Since I use this blog as a family journal, I'm going to write about what we did today. And not only us, but millions of Americans--we experienced the Great American Eclipse of 2017.
Even before the event, I wasn't sure what I was going to do. At work I had a mandatory meeting to attend. It was being offered at 10am and at 2pm. That meeting meant I had to turn down an offer to go to Wyoming with my friend Bob to see a total eclipse. The meeting nixed that idea.
About that meeting, I wasn't sure if I was required to attend the 10am meeting so I planned on just going to work, like every other Monday. When I found out I could go to the later meeting, I thought of maybe going to work, driving home, checking out the eclipse with the family, then going back to work. Last night I just decided to stay home, take a couple of hours of annual, then go to work after the moon passed in front of the sun. Besides, the thought of going back to work early Monday morning is the best way to ruin a nice Sunday evening.
I'm so glad I stayed home.
We were a couple of hundred miles south of total eclipse coverage. Still, we expected to see 91% of the sun blocked out. We experienced a partial eclipse back in 2012. Today was nothing like that. What I LOVED (beside being with the family to see this...) was all the things we didn't expect. When more than 50% of the sun was covered, you could see thousands of little eclipses as sunlight filtered through the trees. I didn't know it did that. We also made pinhole viewers with our hands. I also loved how it darkened, and especially how it cooled down, almost ten degrees.

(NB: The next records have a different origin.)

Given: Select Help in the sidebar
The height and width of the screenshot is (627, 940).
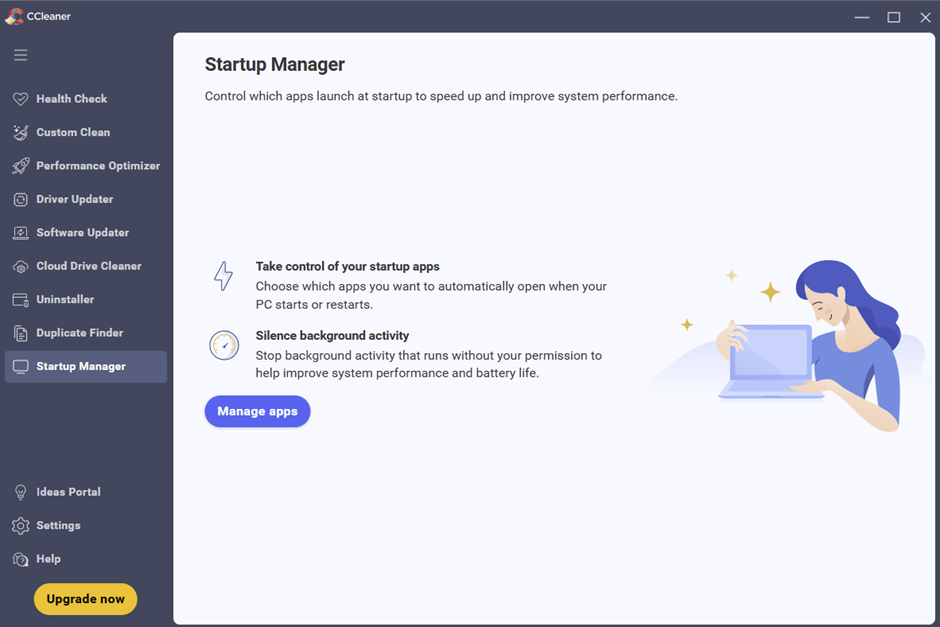Looking at the screenshot, I should pyautogui.click(x=48, y=559).
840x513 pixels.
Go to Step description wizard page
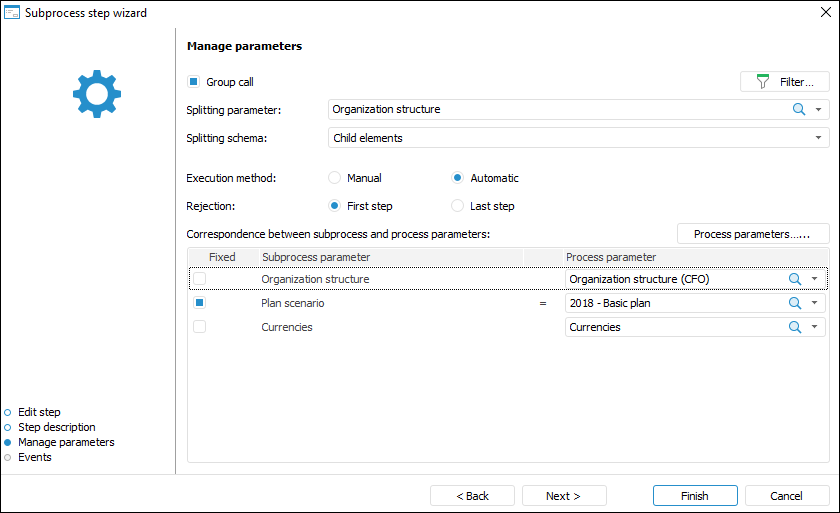click(x=56, y=427)
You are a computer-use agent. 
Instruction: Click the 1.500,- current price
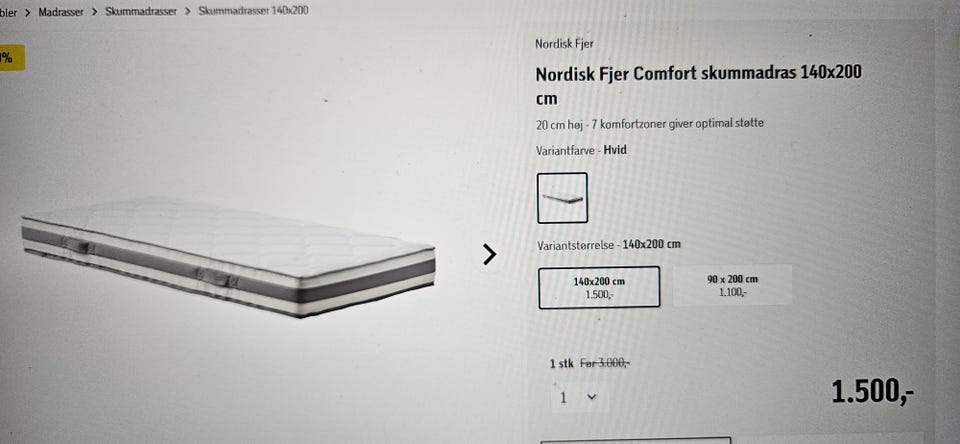tap(872, 391)

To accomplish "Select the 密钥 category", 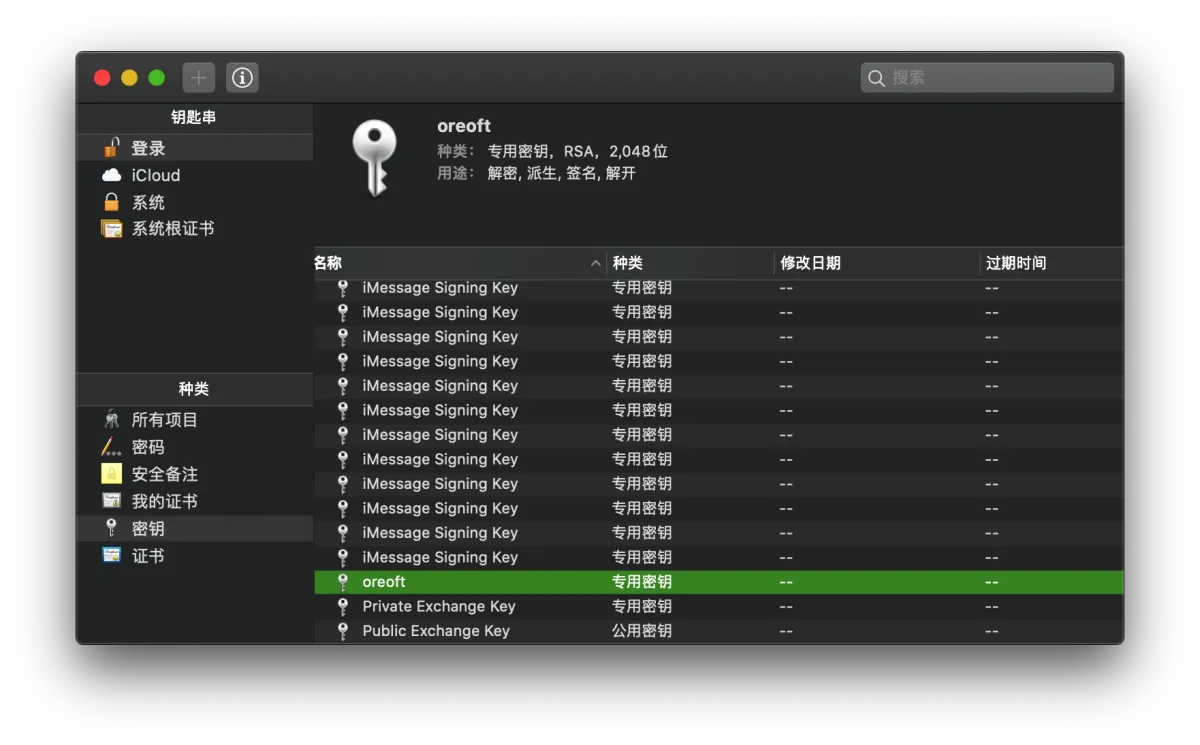I will 148,528.
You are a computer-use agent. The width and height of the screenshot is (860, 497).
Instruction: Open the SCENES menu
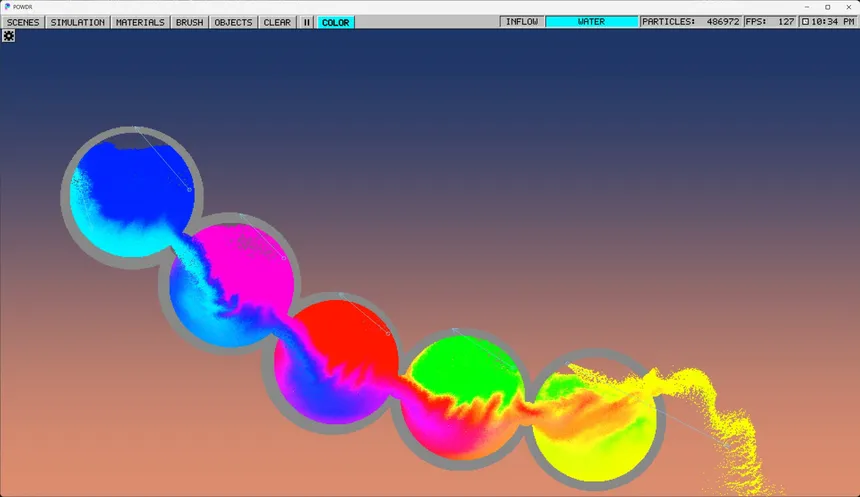pos(23,22)
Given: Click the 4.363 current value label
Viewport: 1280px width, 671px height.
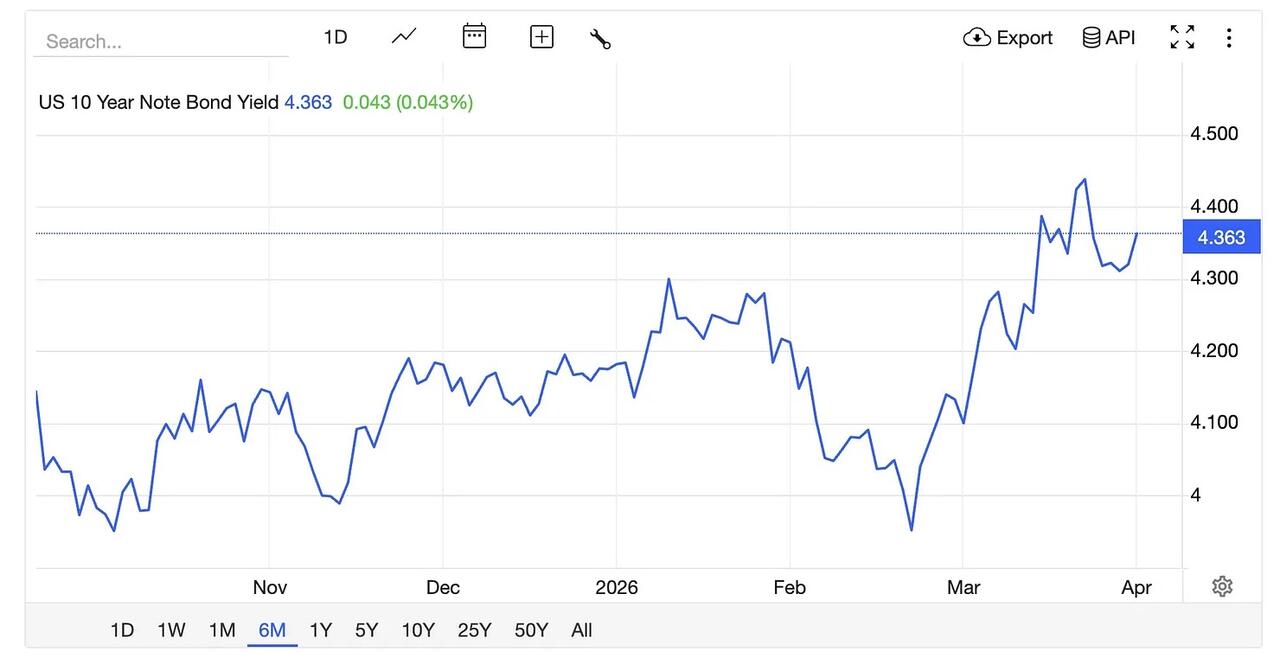Looking at the screenshot, I should click(1221, 237).
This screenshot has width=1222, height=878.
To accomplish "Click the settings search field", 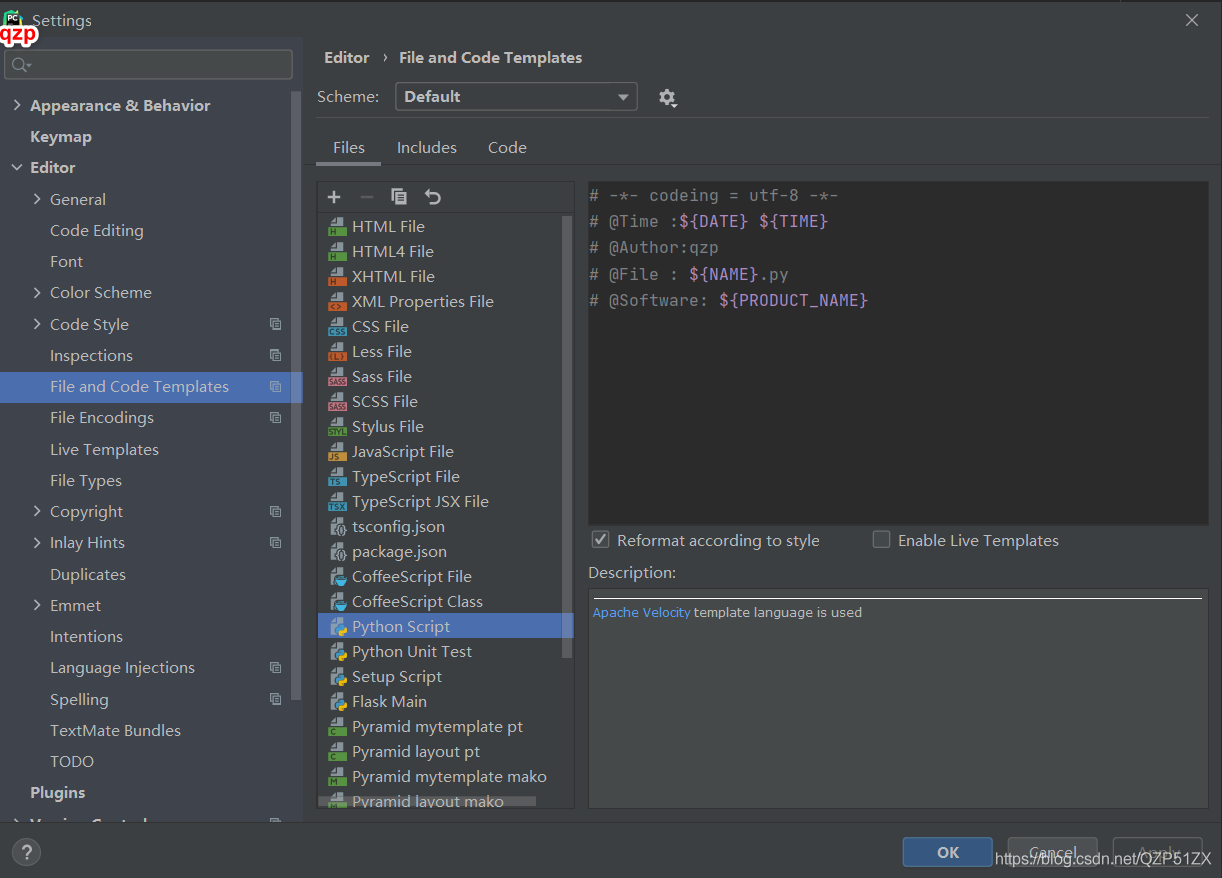I will [149, 65].
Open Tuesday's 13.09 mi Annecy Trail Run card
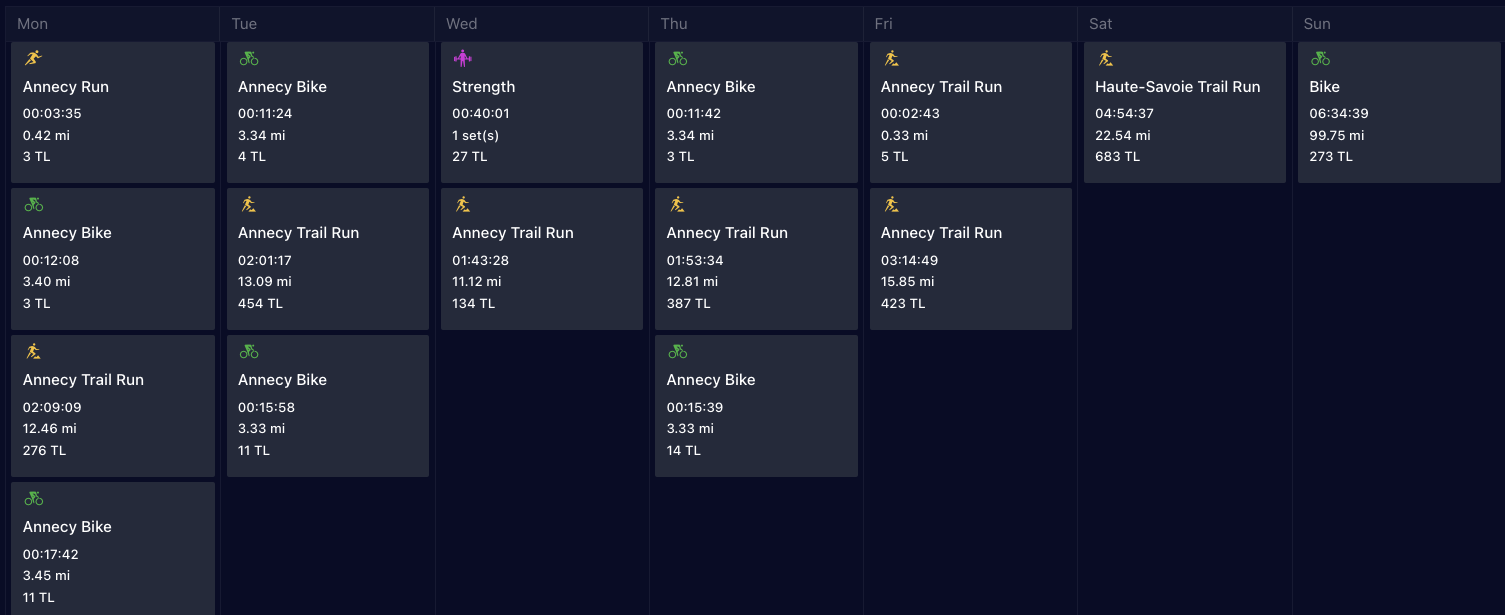Viewport: 1505px width, 615px height. coord(328,259)
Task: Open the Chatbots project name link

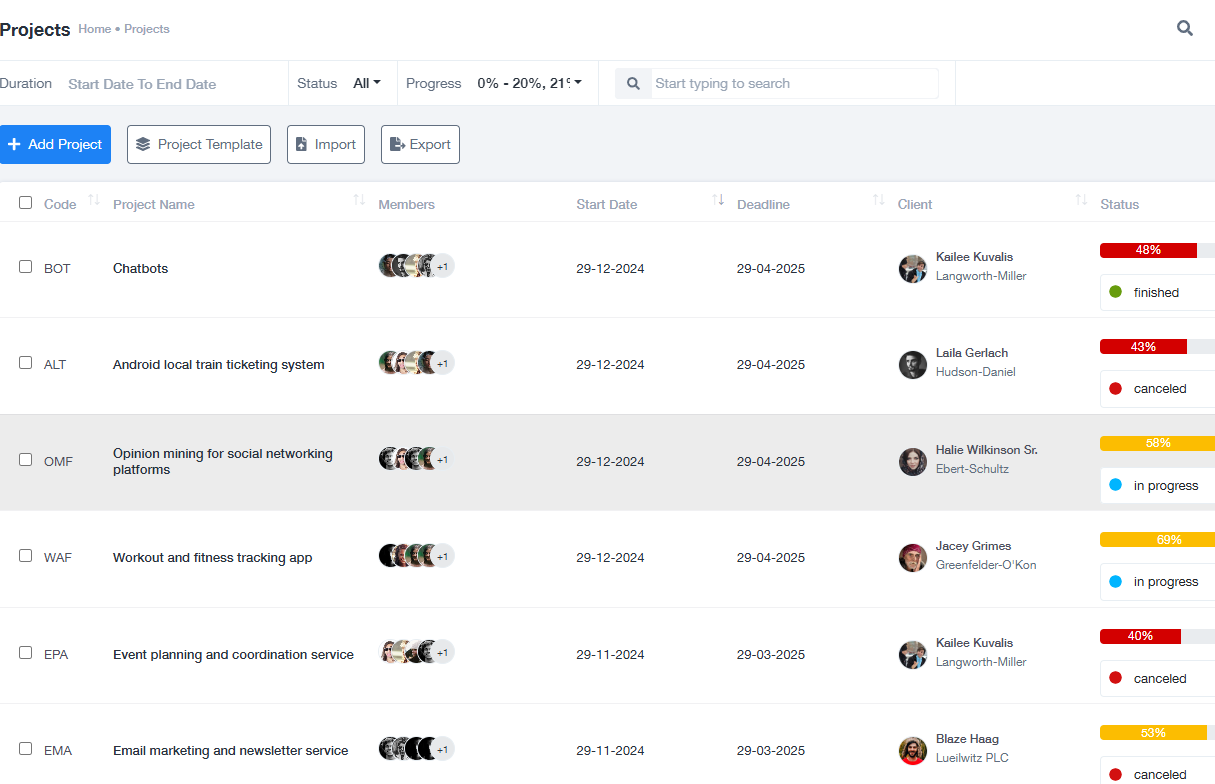Action: click(140, 269)
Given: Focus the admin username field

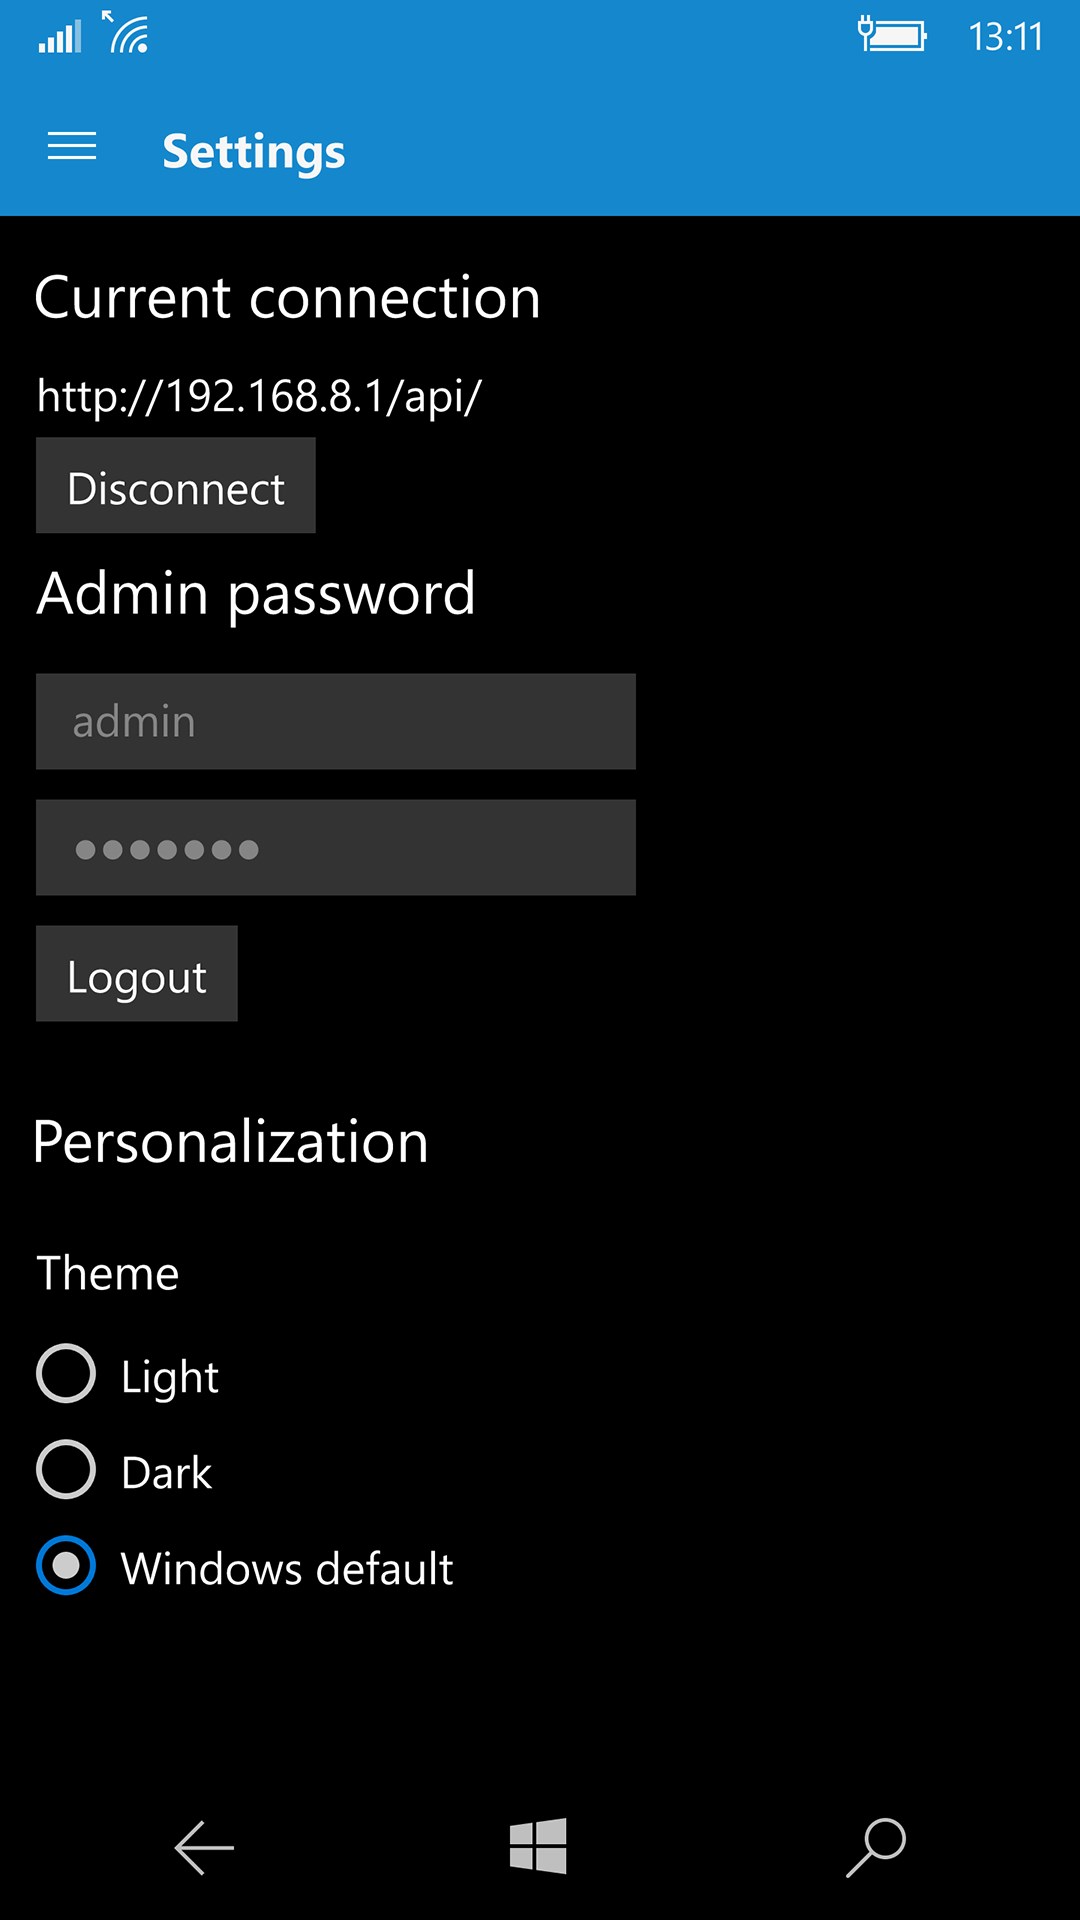Looking at the screenshot, I should (x=336, y=722).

Having not seen an eclipse like this before (at least, one that I could remember...), I wanted to get some good pictures of the event, but I wasn't sure how I'd do it. Turns out good old "trial and error" proved the best teacher.
Luckily, we had eclipse glasses. I tried putting the filter over my phone cameras. Nope. I heard if you used the Selfie mode, you could see the eclipse without looking directly at the sun. Nope. I got my good camera and tried putting the filtered screen over my lens. It worked, but just barely.
Then I swapped lenses, took off the filter and tried it again.
Success!
But in order to get the shot, I had to stand in the shade at the corner of our house and extend the camera into the sunlight. I then had to put the camera in movie mode so I could see what the camera saw on the camera's small screen. This involved holding the camera in place with the eclipse glasses in place while holding down the autofocus button. Once I did all that, I had to then take the camera out of movie mode and start snapping pictures, hoping it was still in focus and the sun was still in the picture.
Here's the first picture I took using this method. Not bad, if I don't say so myself.
Eventually, I could look in the viewfinder and take a photo as long as the eclipse glasses were covering the lens.
There was an eclipse back in 1979 and I'm sure I was interested in it, but I don't remember anything about it. Hopefully, in the future, my kids will be able to remember August 21, 2017 and recall the time Dad stayed home from work and we all saw the moon pass in front of the sun.
Wow you took some really cool photos!! I was at work that day and took a few, of the shadows and how the lights came on. Pretty cool event I have to say!